── Article ──
Skip to content
Ian Griffiths By Ian Griffiths Technical Fellow I
.NET JsonElement Error Handling

At endjin, we are fans of System.Text.Json in the .NET runtime libraries. In particular, the JsonDocument and JsonElement types, are able to provide astonishingly high performance. Not quite as fast as the streaming Utf8JsonReader, but surprisingly close given how much easier it is to use. There's one small trap for the unwary, however: if your inputs aren't in exactly the form you expect, there are two subtly different ways in which it can tell you. This means that your code might not be as robust in the face of malformed input as you thought.

For more information about how to use these APIs, and why we like them, you could look at some of Matthew's blogs. He's written about how combining JSON Schema and code generation with System.Text.Json can offer the programmability benefits of conventional serialization but with the performance benefits of JsonElement. More recently, he wrote about how our open source Corvus.Schema library, which embodies those techniques, enjoyed a 20% performance boost thanks to improvements in .NET 8.0. Or you could watch my talk about why JsonDocument and JsonElement are able to perform so much better than more conventional techniques.

Parsing properties

The JsonElement type can represent any part of a JSON document. The JsonDocument.RootElement returns a JsonElement representing the entire document. In cases where the 'document' consists of a single value, (e.g. null) that will be the only element, but if the document is an array or an object, you can then ask the root element to give you the array items, or the object properties.

Typically, you'll have expectations about the structure of incoming JSON. For example, you might expect it to look something like this:

{
    "id": 1331,
    "action": "frobnicate"
}

We could write the following code to process data in that form:

using JsonDocument document = JsonDocument.Parse(input);
JsonElement idElement = document.RootElement.GetProperty("id");
JsonElement actionElement = document.RootElement.GetProperty("action");

long id = idElement.GetInt64();
if (actionElement.ValueEquals("frobnicate"u8))
{
    Frobnicate(id);
}

You might find this a little less convenient than conventional serialization, in which we define a .NET type whose structure resembles the JSON we expect to see, and then use JsonSerializer.Deserialize to convert the JSON into an instance of that type. But if you're familiar with these APIs (or you've watched and read the video and blogs linked to above) you'll know that the approach shown here places a much lower load on the garbage collector, and that it has the potential to provide much higher throughput in high-performance systems.
───
── Data block ──
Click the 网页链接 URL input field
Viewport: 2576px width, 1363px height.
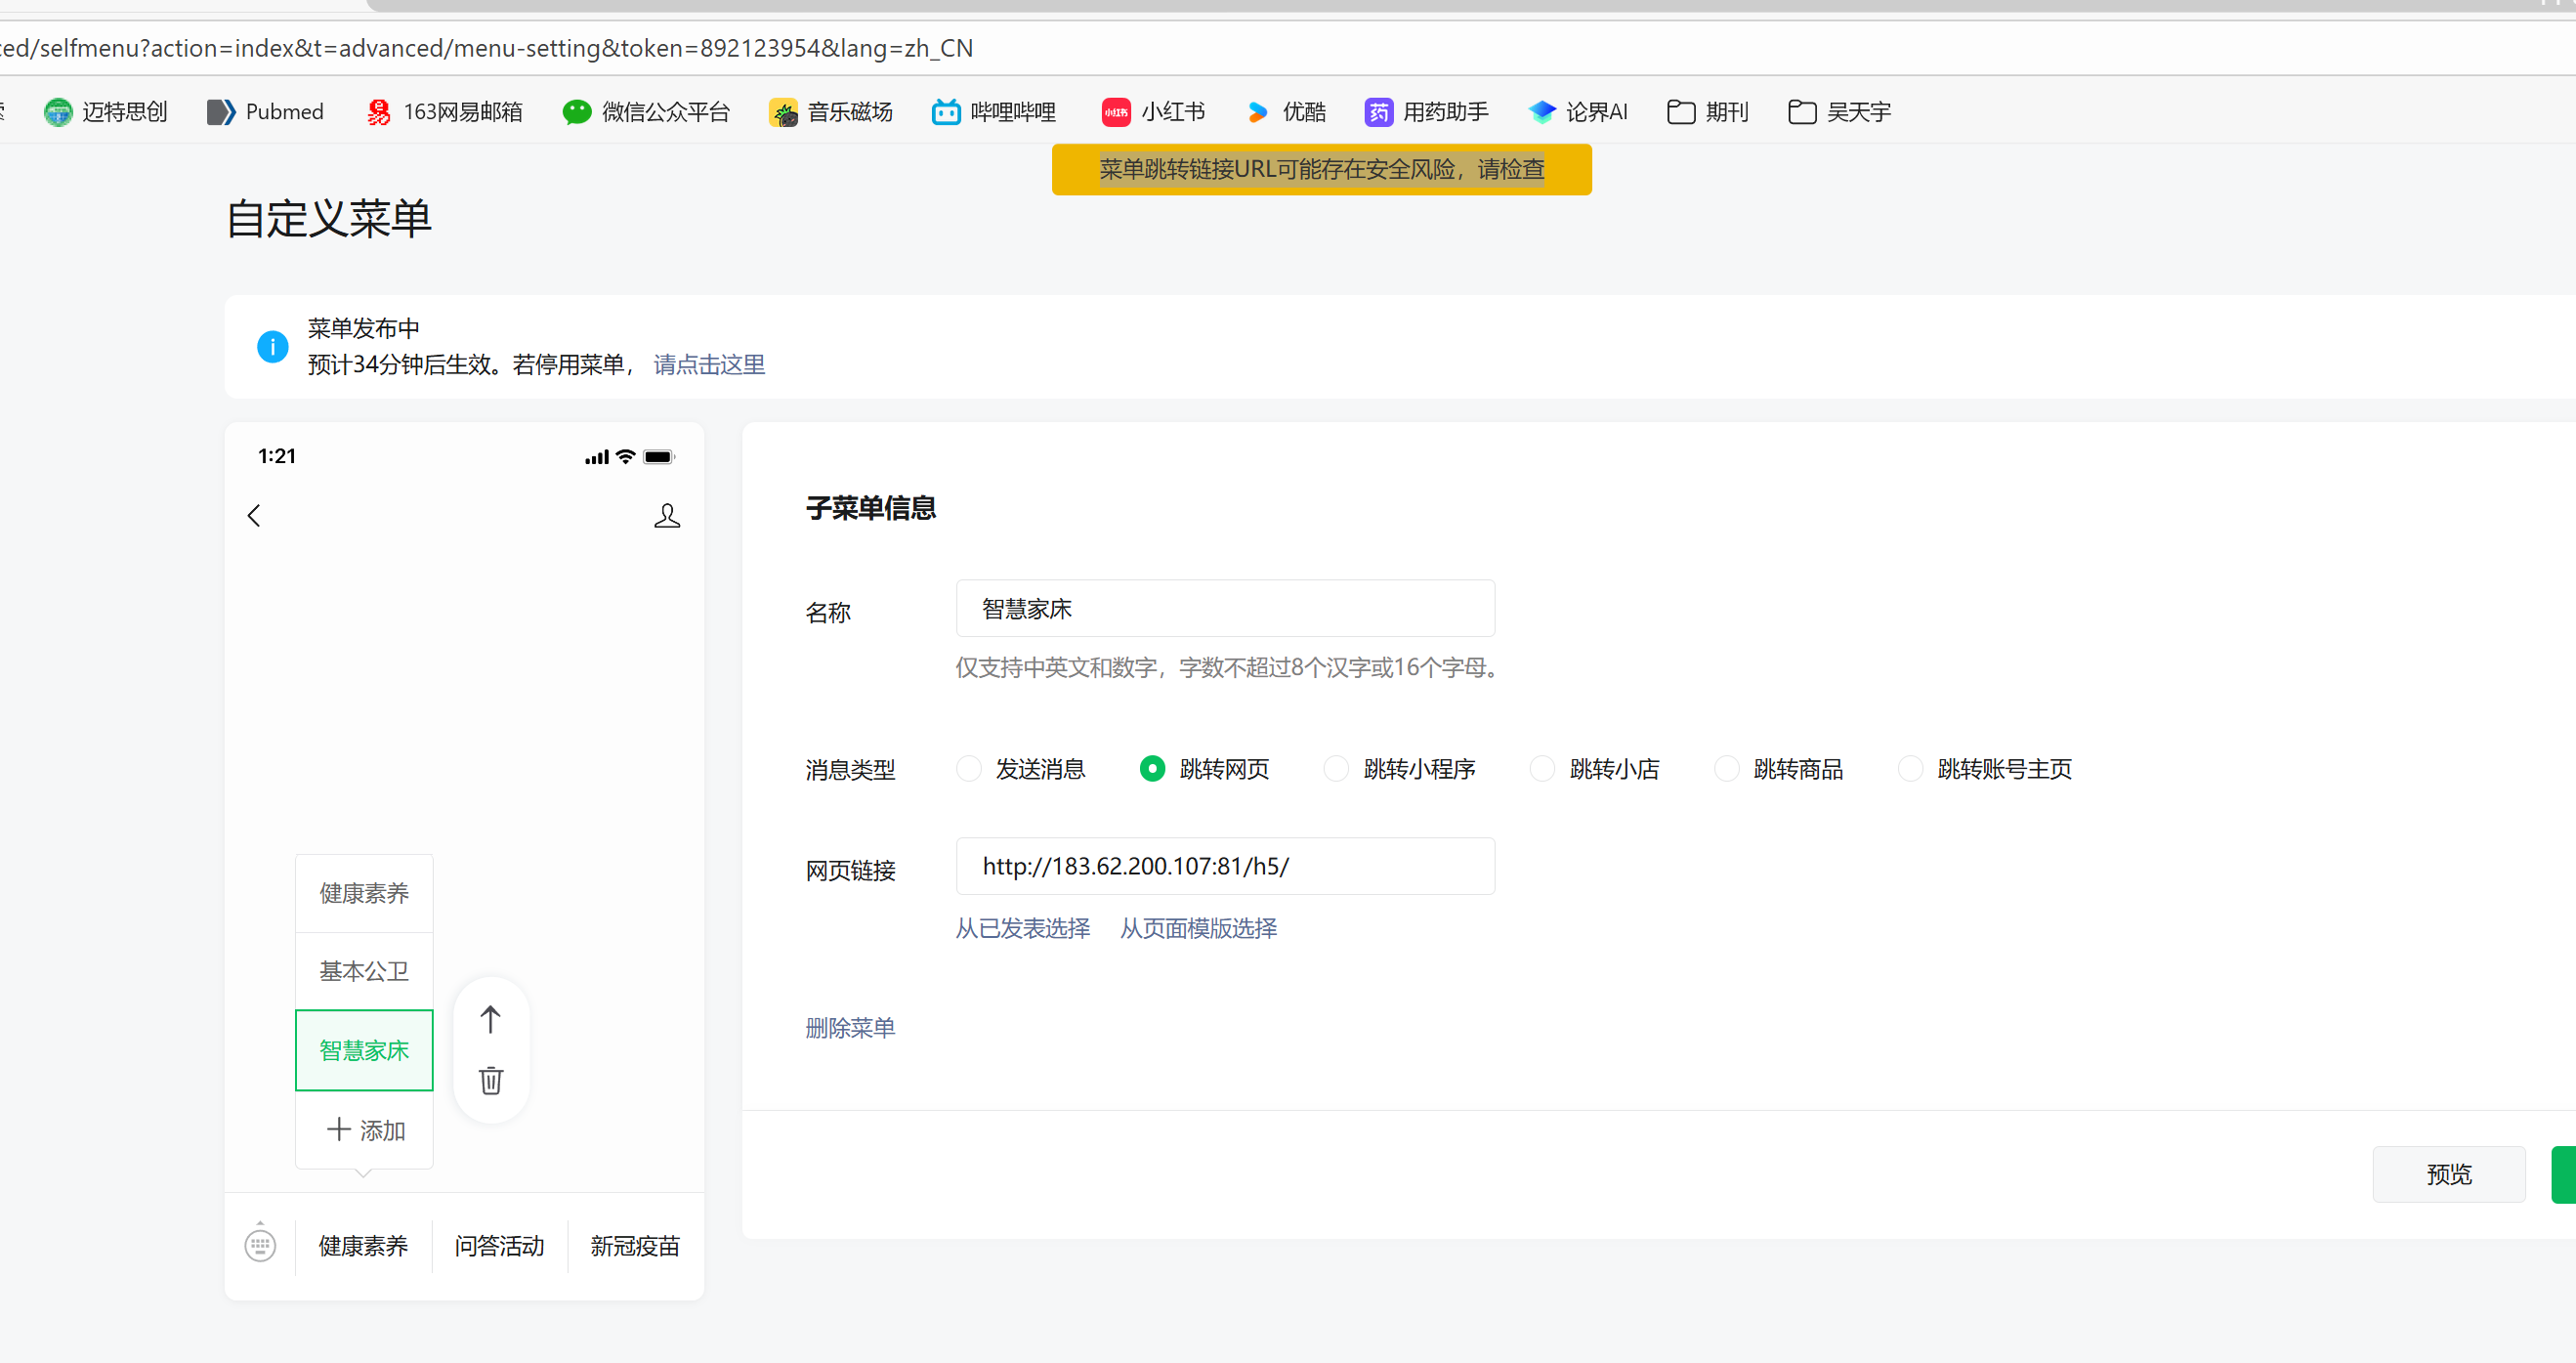coord(1224,866)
───
#### [What to work on]
1. In the JsonElement error-handling article, what does JsonDocument.RootElement return?
2. Carry the JsonElement error-handling article forward, starting after its final sentence.
The listing is separate material and has no connection to the JsonElement error-handling article.

#### [Replies]
1. It returns a JsonElement representing the entire document.

2.
There are some subtle details here. The code carefully avoids ever asking to see the value of the action property, and instead just asks if it has a particular value, and this can enable JsonElement to avoid having to create a string object on the heap. The exact type of input matters here too. In some cases, JsonDocument will need to make a copy of the data, but for certain input types such as byte[] or ReadOnlyMemory<byte> it can avoid making any copies at all, working entirely with the JSON data in whatever input buffer it lies. You need to be careful with how you use JsonElement if you want the best performance, but when you get it right, the results can be impressive. However, performance isn't the main topic of this particular post.

There's one obvious problem with the code I've shown: it does not handle malformed input.

When properties go bad

What would happen if the preceding code snippet was handed JSON that looks like this?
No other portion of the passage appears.